▸ SHORT TASK
Can you continue the passage below on research into common-pool resources, picking up after its last sentence?

>> BEGIN EXCERPT TO READ

Background: previous work on the commons

The SESMAD approach derives from previous work on small-scale common-pool resources (CPRs). A commons is anything (e.g., forests, fisheries) for which it is difficult to restrict access or otherwise establish boundaries. These resources are thus difficult to manage, and create conditions for what are known as collective-action problems between users of CPRs. A collective-action problem is a divergence between individual and group-level interests that occurs when private actors are incentivized to take actions against the interest of the group (such as consuming an exhaustible resource). Failure to resolve collective-action problems created by environmental CPRs has been popularized by the well-known scenario of the tragedy of the commons (Hardin 1968).

The primary research question that has been addressed in studies of small-scale CPRs is: how do resource users cooperate to overcome collective-action problems (i.e., divergences between group and individual-level interest) to avoid the deterioration of a shared resource? Thus, collective-action (or the lack of it) is seen as the ultimate cause of environmental outcomes, and research focuses on the proximate factors that affect the likelihood of human cooperation in social-ecological systems.

Our research largely follows this perspective, examining both the importance of this ultimate cause (and the collective-action orientation of traditional CPR work) as well as the importance of specific proximate factors that affect the likelihood of successful collective action. Among these proximate causes, institutions play a primary role in affecting collective-action outcomes. Institutions are the rules and patterns of behavior used by individuals to order their relationships (Ostrom 2005). Several key institutional arrangements include monitoring, sanctioning and conflict resolution mechanisms. Other explanatory variables in this literature include group size, leadership, trust, social capital, autonomy, and social heterogeneity, each of which can help or hinder participants’ efforts to maintain the cooperation needed to sustain a natural resource (Agrawal 2001).

>> END EXCERPT TO READ
>> BEGIN DATA

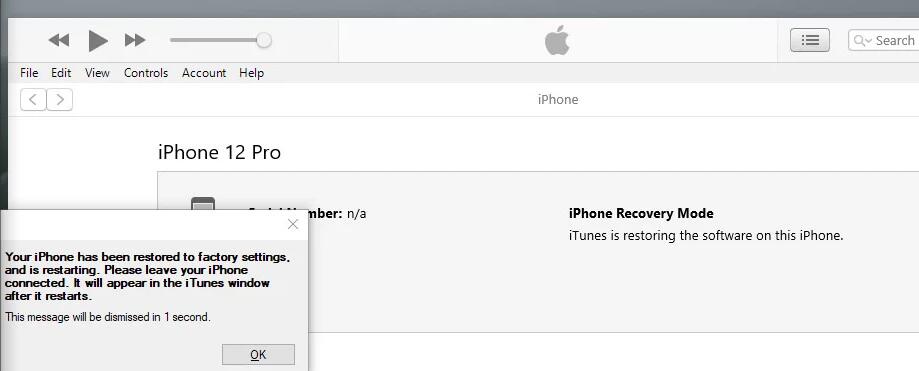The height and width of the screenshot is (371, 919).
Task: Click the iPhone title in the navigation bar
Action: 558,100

>> END DATA
>> BEGIN DATA

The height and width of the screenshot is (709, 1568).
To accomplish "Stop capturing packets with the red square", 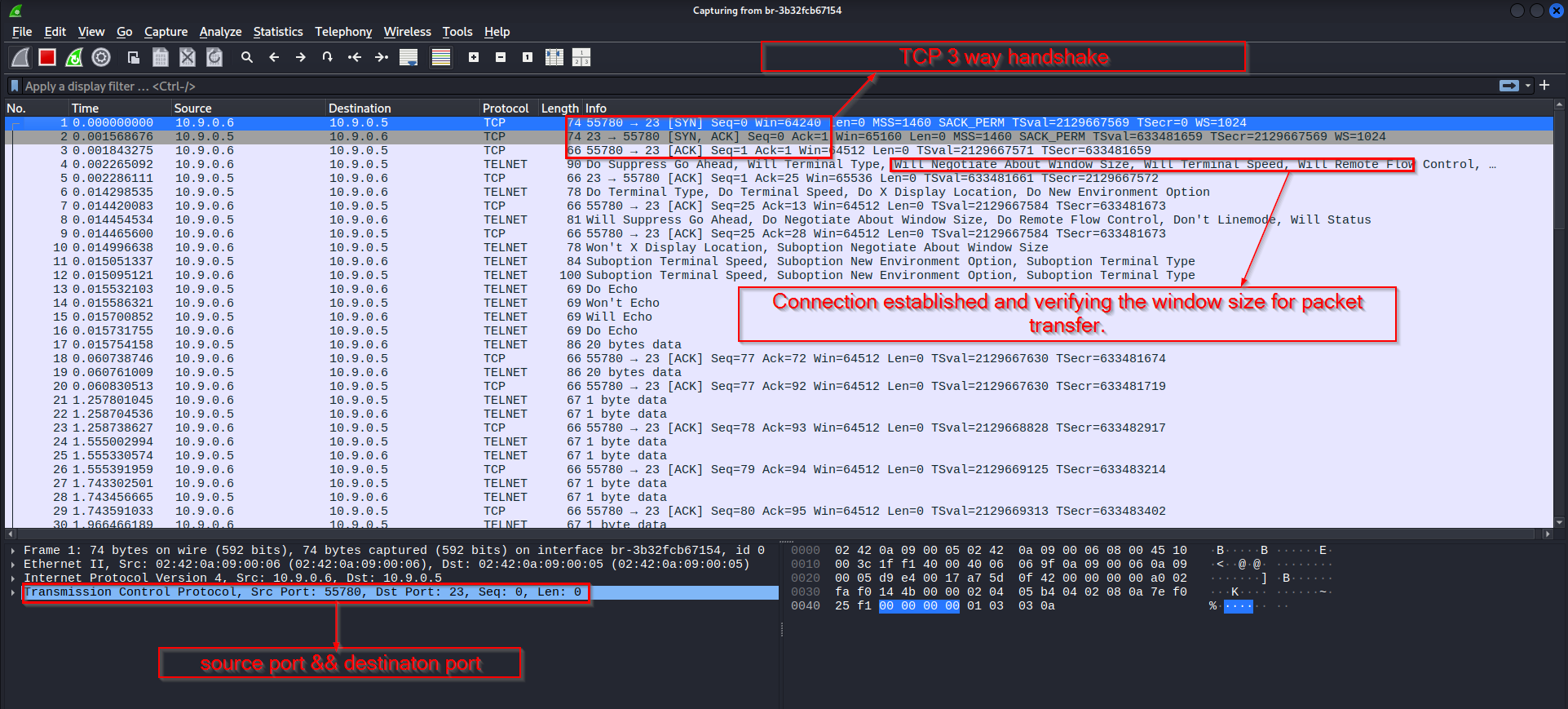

>> END DATA
>> BEGIN DATA

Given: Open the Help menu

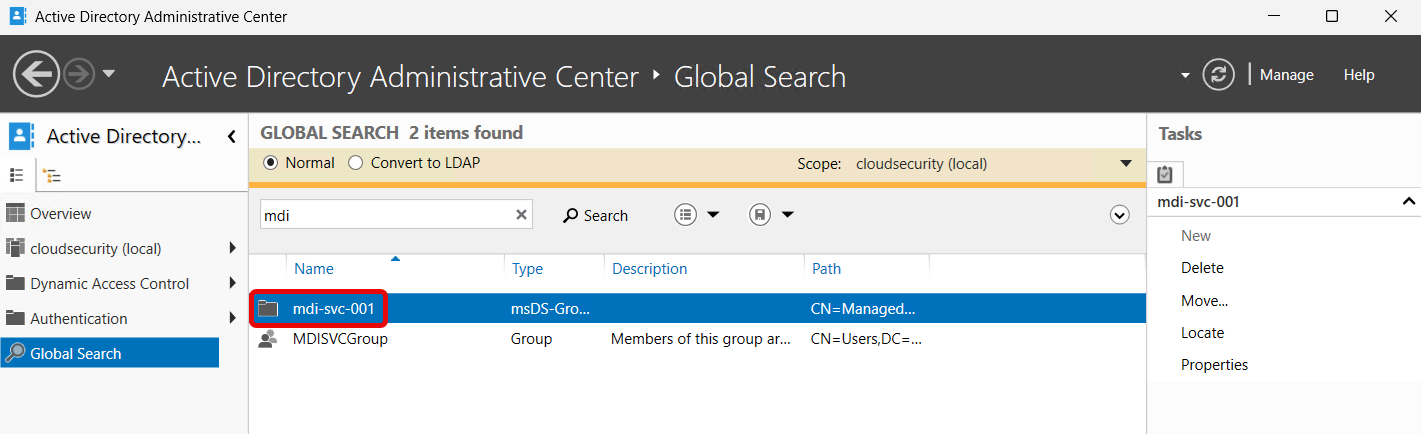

>> END DATA

▸ ANSWER TO THIS EXERCISE
The methodological foundations of SESMAD come from previous synthetic work on small-scale CPR systems pioneered at the Workshop in Political Theory and Policy Analysis at Indiana University. Previous projects from this research program include the Common-Pool Resource Research Project (Ostrom 1990; Schlager and Ostrom 1992; Tang 1992; Ostrom et al. 1994), the Nepal Irrigation Institutions Systems (NIIS) Project (Lam 1998b), and the International Forestry Resources and Institutions (IFRI) Project (Gibson et al. 2000; Poteete and Ostrom 2004; Wollenberg et al. 2007). The most famous output of the work is Ostrom’s design principles for successful community-based CPR management (see Ostrom 1990 and Cox et al. 2010).

These past projects have also shown the power of the synthetic methodologies, producing findings that have challenged the persistent belief that external authority must impose government or private ownership on user communities that share the use of a CPR such as a forest or irrigation system (Terborgh, 1999). Theoretical and empirical studies from this research program have likewise challenged earlier theories of helpless resource users trapped in complex environments and shown that, under certain conditions, communities can avoid the tragedy of the commons (Ostrom, 1990; Ostrom and Nagendra 2007)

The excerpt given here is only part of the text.